Why a $1 billion valuation? Here are the pros:

CloudFlare piqued investor interest after a presentation the company gave at an Allen & Co. retreat for late-stage companies and potential long-term IPO candidates.

It was the company’s growth numbers that had people talking. CloudFlare is serving more than 40 billion pageviews per month and is on track to do more pageviews than Yahoo by the end of the year (although this isn’t a direct comparison as I’ll explain later on).

CloudFlare is adding about 30,000 customers per week, primarily through word of mouth. Publishers use CloudFlare to speed up their load times and fend off attacks. During Russia’s presidential elections last month, several news agencies and bloggers used CloudFlare to hold off DDOS (or distributed denial of service) attacks that would’ve taken them down while they published reports on voting irregularities.

The most eye-catching slide in the deck was one that showed the time it took for different pioneering Internet companies to reach 400 million unique visitors. It took Google seven years to get there, 5 years and 7 months for Facebook to get there and 5 years and 2 months for Twitter to get there. CloudFlare got to this benchmark in 1 year and 3 months.

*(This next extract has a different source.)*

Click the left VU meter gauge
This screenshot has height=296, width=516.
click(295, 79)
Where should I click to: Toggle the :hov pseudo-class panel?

The company has a mixed revenue model with paid services and advertising. Publishers can either use CloudFlare for free, or pay at least $20 a month for it. Then there’s a forthcoming enterprise plan that’s presumably more expensive for bigger sites.

CloudFlare is also experimenting with serving advertising on error or 404 pages (the landing pages you end up on when you type in an incorrect URL). A little under 4 percent or about 1.5 billion pageviews in CloudFlare’s network are error pages. On these pages, they’ll show search ads that might redirect the user to where they really want to go. Since these are search ads and not display units, they would have a higher cost-per-click because they better match a user’s intent or are closer to a transaction point. Prince says there are several other publisher services and products that CloudFlare has yet to launch.

And why not?

Well, from what I hear (and Prince wouldn’t comment on this at all), is that the company did about $250,000 in revenue in 2011. This would be an extremely high trailing revenue multiple so it’s understandable why there are firms backing off at this valuation. Not that the lack of revenue has stopped anyone from valuing other companies at $1 billion if they have tens of millions of users and off-the-charts engagement metrics. Cough. Instagram. Cough. Pinterest.

Also, it’s not a totally accurate comparison to run CloudFlare’s monthly pageviews against those of consumer-facing companies like Tumblr or Yahoo, since CloudFlare’s business relationship is with the publisher, not the end-consumer. In both good ways and bad ways, that affects CloudFlare’s monetization strategy. On the one hand, CloudFlare can actually charge users for its product. On the other hand, any advertising solution CloudFlare that comes up with would have to be attractive to its publisher clients. And publishers can be very finicky.